@giffmana Spoken like a googler who never has to worry about such things. :) There are multiple reasons imagenet is difficult, and I’ve wanted to reduce the barriers for a long time.
@amy_tabb @theshawwn I read your linked post and agree with everything, but it does not contradict my statement? 1. If you do DL, you have min 1 GPU already 2. R50-i1k took me 2w on 1 GPU 5 ago, now much better. 3. It is _the_ gold standard, but a paper can't spend 2 gpu-weeks or 5$ cloud on it? huh?
@giffmana @amy_tabb @theshawwn Let's me step in about $5. I am much likely to spend $1000 for GPU than $5 for AWS, as PhD student. First, the GPU is to stay. Second, $5 is never $5. You would have lots of unsuccessful experiments, you have to learn. Also, add here eternal fear of not turning off the instance.
@giffmana @amy_tabb @theshawwn Saying that, I absolutely did a lot of ImageNet training in the past, when architectures were simpler 1 week to train each, but the most of studies were done on 128px to reduce load github.com/ducha-aiki/caf…
@ducha_aiki @amy_tabb @theshawwn yeah, so we agree? It was feasible years ago for a lone phd student with 1 GPU, and is even moreso nowadays. Just need a little bit of patience.
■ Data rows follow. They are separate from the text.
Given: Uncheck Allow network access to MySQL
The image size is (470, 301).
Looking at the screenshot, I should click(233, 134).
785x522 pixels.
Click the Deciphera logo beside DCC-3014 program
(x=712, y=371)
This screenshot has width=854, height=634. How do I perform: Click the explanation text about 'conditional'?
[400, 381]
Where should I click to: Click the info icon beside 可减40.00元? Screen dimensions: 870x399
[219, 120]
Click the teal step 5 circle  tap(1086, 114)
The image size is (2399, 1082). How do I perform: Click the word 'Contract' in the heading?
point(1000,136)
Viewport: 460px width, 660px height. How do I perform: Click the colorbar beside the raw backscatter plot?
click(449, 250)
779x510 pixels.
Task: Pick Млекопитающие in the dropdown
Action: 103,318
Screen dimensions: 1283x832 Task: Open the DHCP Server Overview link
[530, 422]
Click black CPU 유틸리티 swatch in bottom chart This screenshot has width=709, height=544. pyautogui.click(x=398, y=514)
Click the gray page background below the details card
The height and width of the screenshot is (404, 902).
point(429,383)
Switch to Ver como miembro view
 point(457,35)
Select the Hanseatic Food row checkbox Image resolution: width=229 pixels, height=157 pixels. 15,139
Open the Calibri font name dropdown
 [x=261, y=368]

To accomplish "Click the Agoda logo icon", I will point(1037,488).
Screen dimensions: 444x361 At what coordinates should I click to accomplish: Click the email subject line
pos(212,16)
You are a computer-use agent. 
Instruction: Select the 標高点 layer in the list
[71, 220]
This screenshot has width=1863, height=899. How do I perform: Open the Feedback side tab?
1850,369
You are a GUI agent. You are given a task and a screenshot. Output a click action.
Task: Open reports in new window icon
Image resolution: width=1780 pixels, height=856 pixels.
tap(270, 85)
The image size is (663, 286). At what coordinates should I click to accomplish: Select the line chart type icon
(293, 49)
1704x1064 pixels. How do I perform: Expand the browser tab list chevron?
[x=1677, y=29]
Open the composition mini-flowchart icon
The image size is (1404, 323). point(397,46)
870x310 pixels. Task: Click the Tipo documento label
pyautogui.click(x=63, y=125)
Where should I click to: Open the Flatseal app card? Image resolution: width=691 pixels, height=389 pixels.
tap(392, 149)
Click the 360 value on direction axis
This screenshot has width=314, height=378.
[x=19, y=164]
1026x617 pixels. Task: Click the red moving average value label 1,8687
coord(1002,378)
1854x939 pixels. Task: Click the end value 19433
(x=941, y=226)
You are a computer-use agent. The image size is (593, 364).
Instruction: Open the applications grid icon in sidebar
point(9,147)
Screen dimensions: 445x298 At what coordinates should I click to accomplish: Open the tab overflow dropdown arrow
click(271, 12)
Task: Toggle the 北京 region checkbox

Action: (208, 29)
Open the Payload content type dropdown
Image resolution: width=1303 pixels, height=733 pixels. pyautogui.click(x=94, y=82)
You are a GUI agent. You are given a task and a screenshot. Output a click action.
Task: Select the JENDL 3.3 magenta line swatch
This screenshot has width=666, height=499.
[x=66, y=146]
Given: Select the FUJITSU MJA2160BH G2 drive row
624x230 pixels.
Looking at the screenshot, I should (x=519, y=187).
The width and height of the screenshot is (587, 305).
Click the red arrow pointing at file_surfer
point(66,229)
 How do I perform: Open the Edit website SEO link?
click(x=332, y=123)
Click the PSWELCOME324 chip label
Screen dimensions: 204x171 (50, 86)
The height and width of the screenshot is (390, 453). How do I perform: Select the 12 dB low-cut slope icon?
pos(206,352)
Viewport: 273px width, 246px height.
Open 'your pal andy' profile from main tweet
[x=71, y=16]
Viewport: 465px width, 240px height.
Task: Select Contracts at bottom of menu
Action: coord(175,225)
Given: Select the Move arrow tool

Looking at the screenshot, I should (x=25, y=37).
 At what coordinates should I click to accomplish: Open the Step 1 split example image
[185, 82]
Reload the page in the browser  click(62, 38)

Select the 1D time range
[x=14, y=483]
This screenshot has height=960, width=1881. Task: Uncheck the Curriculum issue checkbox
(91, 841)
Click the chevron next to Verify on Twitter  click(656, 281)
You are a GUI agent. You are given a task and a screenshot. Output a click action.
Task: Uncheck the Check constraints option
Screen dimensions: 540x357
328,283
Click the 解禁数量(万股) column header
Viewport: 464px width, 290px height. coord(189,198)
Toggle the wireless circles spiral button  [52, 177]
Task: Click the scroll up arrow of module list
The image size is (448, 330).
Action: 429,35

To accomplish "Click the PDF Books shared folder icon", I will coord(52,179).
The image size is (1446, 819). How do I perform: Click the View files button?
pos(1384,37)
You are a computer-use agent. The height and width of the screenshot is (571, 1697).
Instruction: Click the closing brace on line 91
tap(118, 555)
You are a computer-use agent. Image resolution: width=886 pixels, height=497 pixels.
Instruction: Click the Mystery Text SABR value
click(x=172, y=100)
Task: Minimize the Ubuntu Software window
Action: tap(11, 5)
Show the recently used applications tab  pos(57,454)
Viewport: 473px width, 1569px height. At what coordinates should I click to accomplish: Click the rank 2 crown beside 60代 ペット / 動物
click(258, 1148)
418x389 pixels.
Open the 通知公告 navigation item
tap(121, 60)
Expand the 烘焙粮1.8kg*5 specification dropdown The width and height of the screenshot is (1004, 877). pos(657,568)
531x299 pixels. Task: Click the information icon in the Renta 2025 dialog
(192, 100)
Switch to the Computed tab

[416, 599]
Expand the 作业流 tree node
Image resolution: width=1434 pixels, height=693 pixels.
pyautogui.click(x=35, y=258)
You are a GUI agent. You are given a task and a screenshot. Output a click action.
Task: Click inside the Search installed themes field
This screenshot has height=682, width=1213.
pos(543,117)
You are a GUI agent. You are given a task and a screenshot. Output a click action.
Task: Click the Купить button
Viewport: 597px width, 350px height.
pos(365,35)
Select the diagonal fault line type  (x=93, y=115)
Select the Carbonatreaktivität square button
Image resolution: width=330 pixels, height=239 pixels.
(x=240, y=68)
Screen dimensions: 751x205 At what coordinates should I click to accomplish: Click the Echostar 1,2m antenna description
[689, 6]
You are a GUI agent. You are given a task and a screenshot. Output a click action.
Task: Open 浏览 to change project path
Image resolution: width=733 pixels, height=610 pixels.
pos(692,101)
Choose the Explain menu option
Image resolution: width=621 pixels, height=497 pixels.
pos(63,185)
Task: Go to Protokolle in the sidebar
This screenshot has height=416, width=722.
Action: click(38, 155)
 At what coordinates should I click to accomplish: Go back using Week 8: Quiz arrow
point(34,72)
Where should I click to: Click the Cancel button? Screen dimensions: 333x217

@giffmana @ducha_aiki @amy_tabb People keep telling you it's hard, and you keep denying it's hard. I don't think this attitude is productive. Just because you can do something doesn't mean other people can do that thing. And it has a lot less to do with patience than with the right esoteric commands.
@theshawwn @ducha_aiki @amy_tabb It's literally an example in every framework, I'd hardly call that esoteric O.o github.com/pytorch/exampl… github.com/google/flax/tr… - this one even has a nice timing table, takes 4.3h on 8xV100, meaning 1½ days! 2080 is not far: lambdalabs.com/blog/best-gpu-… But Dmytro didn't disagree?